**Information given**
※ ※ ※

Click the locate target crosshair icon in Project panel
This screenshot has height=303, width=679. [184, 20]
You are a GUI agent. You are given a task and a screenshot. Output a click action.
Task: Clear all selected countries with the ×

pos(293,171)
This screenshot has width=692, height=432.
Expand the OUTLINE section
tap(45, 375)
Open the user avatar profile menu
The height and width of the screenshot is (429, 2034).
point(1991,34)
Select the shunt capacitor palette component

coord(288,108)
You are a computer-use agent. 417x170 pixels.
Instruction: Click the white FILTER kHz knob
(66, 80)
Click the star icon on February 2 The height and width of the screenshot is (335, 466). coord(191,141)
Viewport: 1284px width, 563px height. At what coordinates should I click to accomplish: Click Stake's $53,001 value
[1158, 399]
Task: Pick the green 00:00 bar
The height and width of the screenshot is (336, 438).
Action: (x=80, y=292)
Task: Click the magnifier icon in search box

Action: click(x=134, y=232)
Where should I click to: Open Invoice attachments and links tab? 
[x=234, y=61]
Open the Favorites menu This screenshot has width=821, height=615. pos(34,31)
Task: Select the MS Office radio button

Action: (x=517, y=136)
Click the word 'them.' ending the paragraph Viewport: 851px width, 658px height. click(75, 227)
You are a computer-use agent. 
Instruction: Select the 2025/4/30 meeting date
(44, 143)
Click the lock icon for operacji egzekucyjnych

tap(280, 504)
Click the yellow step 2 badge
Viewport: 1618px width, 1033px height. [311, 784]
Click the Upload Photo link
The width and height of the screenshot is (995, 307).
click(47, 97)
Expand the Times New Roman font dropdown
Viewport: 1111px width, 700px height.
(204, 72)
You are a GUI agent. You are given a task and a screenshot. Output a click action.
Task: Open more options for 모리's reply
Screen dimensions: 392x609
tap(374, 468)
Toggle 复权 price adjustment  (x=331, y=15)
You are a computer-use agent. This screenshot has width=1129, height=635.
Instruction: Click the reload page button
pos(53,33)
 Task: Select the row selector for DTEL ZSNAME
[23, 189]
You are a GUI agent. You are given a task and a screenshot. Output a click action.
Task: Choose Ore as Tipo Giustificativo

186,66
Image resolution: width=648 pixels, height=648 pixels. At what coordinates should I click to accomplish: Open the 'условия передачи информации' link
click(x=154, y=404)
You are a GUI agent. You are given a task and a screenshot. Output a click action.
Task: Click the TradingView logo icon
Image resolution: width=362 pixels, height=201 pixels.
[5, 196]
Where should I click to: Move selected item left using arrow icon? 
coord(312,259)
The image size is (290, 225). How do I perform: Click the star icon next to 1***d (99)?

※ ※ ※

**Requirements**
Substitute "glyph" for every "icon" in the records above, and repeat the lines with nothing else changed.

**Answer to the exercise**
Click the locate target crosshair glyph in Project panel
This screenshot has height=303, width=679. [184, 20]
You are a GUI agent. You are given a task and a screenshot. Output a click action.
Task: Clear all selected countries with the ×

pos(293,171)
This screenshot has width=692, height=432.
Expand the OUTLINE section
tap(45, 375)
Open the user avatar profile menu
The height and width of the screenshot is (429, 2034).
point(1991,34)
Select the shunt capacitor palette component

coord(288,108)
You are a computer-use agent. 417x170 pixels.
Instruction: Click the white FILTER kHz knob
(66, 80)
Click the star glyph on February 2 The height and width of the screenshot is (335, 466). coord(191,141)
Viewport: 1284px width, 563px height. At what coordinates should I click to accomplish: Click Stake's $53,001 value
[1158, 399]
Task: Pick the green 00:00 bar
The height and width of the screenshot is (336, 438).
Action: (x=80, y=292)
Task: Click the magnifier glyph in search box

Action: click(x=134, y=232)
Where should I click to: Open Invoice attachments and links tab? 
[x=234, y=61]
Open the Favorites menu This screenshot has width=821, height=615. pos(34,31)
Task: Select the MS Office radio button

Action: (x=517, y=136)
Click the word 'them.' ending the paragraph Viewport: 851px width, 658px height. click(75, 227)
You are a computer-use agent. 
Instruction: Select the 2025/4/30 meeting date
(44, 143)
Click the lock glyph for operacji egzekucyjnych

tap(280, 504)
Click the yellow step 2 badge
Viewport: 1618px width, 1033px height. [311, 784]
Click the Upload Photo link
The width and height of the screenshot is (995, 307).
click(47, 97)
Expand the Times New Roman font dropdown
Viewport: 1111px width, 700px height.
(204, 72)
You are a GUI agent. You are given a task and a screenshot. Output a click action.
Task: Open more options for 모리's reply
Screen dimensions: 392x609
tap(374, 468)
Toggle 复权 price adjustment  (x=331, y=15)
You are a computer-use agent. This screenshot has width=1129, height=635.
Instruction: Click the reload page button
pos(53,33)
 Task: Select the row selector for DTEL ZSNAME
[23, 189]
You are a GUI agent. You are given a task and a screenshot. Output a click action.
Task: Choose Ore as Tipo Giustificativo

186,66
Image resolution: width=648 pixels, height=648 pixels. At what coordinates should I click to accomplish: Open the 'условия передачи информации' link
click(x=154, y=404)
You are a GUI agent. You are given a task and a screenshot. Output a click action.
Task: Click the TradingView logo glyph
Image resolution: width=362 pixels, height=201 pixels.
[5, 196]
Where should I click to: Move selected item left using arrow glyph? 
coord(312,259)
The image size is (290, 225). How do I perform: Click the star glyph next to 1***d (99)?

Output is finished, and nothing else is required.